When the project was complete, nearly 300 women had been identified.
Winning the Journal of Western Archives "Best General Interest Award" for the period 2020-2024
Olson said this project helped her find her research interests while allowing her to lean into the public services and discoverability parts of her job.
“I know that it is not intuitive to search the archive,” she said. “The platforms are very literal and students present overcomplex search strings. I have to teach them to keep it simple when searching. Use two words and always use the filter tools available.”

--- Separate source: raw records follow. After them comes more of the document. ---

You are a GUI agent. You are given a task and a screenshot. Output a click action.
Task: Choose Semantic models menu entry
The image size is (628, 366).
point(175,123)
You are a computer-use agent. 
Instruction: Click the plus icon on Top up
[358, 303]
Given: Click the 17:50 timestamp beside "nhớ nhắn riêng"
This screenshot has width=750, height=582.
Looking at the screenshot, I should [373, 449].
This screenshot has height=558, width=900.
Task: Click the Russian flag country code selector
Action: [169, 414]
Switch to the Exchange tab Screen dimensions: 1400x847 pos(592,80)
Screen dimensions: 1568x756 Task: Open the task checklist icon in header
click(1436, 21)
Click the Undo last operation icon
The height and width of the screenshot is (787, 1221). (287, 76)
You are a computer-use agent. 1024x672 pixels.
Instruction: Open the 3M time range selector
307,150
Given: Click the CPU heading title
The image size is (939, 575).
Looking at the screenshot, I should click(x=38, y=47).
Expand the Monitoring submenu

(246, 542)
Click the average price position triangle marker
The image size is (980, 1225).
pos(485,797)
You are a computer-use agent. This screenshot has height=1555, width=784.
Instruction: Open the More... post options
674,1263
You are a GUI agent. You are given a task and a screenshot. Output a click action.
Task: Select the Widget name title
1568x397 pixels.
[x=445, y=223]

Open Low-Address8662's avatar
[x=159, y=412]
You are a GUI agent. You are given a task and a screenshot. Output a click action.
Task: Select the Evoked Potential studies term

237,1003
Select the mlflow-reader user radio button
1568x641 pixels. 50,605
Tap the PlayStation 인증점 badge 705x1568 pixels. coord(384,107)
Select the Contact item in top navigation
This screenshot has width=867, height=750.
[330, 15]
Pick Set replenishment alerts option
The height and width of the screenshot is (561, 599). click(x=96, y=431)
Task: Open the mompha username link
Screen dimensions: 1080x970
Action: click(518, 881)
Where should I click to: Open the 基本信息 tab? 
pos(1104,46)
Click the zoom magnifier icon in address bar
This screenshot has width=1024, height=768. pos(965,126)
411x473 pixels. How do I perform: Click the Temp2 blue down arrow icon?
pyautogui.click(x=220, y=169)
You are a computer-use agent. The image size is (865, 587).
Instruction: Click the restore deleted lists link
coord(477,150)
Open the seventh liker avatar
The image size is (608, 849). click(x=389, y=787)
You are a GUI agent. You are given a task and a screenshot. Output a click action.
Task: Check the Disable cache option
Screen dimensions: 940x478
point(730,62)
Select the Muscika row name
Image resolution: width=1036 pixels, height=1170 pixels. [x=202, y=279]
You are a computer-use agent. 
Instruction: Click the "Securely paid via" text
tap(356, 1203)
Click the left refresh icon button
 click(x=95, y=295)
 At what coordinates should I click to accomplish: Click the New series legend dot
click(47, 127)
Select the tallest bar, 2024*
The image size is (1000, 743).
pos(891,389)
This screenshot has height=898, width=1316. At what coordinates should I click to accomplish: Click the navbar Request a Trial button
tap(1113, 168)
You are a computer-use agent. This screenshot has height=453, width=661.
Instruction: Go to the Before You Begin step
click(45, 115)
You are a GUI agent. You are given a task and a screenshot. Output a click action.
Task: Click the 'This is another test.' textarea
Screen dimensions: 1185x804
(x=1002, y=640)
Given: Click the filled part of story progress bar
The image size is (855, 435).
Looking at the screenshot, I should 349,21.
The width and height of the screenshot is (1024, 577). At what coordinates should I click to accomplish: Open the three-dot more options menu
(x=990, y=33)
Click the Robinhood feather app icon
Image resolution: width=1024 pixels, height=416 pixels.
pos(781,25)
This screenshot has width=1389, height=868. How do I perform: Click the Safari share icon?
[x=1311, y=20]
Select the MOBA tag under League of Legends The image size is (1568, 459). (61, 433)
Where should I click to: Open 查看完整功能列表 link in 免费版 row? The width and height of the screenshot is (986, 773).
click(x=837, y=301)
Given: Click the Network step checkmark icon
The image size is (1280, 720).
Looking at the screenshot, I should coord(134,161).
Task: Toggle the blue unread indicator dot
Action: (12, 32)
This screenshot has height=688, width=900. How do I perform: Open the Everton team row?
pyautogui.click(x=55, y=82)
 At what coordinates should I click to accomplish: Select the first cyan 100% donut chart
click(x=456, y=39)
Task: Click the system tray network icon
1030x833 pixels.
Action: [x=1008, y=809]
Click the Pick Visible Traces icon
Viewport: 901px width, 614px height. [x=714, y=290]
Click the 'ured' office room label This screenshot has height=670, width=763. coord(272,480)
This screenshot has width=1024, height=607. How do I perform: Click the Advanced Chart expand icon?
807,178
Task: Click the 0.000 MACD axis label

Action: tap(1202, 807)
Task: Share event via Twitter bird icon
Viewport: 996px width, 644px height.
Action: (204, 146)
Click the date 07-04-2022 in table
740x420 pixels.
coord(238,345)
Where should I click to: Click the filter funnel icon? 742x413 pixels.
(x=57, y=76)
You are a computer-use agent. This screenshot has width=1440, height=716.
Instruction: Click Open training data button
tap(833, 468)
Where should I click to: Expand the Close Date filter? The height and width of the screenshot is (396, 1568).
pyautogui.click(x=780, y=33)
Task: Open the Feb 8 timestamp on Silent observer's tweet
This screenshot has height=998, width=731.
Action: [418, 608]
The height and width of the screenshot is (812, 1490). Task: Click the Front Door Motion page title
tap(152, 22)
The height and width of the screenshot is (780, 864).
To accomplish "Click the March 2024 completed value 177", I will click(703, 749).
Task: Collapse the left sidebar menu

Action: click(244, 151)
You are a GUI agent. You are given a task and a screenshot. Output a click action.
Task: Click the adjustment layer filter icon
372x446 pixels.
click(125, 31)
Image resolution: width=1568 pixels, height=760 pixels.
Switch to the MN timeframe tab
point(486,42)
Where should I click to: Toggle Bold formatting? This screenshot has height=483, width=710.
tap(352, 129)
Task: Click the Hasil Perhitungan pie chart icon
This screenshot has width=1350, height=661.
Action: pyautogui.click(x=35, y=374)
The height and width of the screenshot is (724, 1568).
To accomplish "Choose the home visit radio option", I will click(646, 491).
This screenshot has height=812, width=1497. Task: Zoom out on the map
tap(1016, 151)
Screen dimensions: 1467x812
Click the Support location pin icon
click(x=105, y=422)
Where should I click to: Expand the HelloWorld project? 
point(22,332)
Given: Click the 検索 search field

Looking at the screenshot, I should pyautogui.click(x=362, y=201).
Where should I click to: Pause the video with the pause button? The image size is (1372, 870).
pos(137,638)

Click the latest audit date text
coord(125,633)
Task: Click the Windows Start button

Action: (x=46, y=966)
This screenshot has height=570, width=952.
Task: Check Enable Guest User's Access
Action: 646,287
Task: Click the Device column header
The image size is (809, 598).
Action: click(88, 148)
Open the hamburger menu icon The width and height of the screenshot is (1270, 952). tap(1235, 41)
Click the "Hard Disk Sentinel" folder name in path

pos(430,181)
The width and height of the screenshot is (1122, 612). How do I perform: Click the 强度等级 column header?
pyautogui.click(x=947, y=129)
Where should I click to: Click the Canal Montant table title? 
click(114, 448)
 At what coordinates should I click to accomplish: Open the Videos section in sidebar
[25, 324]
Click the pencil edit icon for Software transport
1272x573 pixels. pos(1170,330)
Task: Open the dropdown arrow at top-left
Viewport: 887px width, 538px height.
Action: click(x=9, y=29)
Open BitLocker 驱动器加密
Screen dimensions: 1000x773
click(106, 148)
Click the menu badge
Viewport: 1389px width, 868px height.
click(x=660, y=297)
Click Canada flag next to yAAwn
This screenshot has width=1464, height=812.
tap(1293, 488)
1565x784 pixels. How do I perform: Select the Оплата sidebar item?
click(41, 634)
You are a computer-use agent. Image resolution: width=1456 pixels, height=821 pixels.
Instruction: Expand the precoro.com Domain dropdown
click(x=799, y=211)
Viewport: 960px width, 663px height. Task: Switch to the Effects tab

After reviewing data on how users enter their search terms, Olson knew she was onto something with wanting to complete the Mrs. His Name project.
“I really liked the practical application of this project,” she said. “I can’t say for sure if the changes I made have had impact, but I do know it only takes one Libraries user to find a person in the archive for it to matter. This is the first academic paper I’ve written since graduate school, receiving the award was an incredible boost for me personally. I didn’t even know the Journal of Western Archives did awards. It was very satisfying to see the email from the them in my in-box."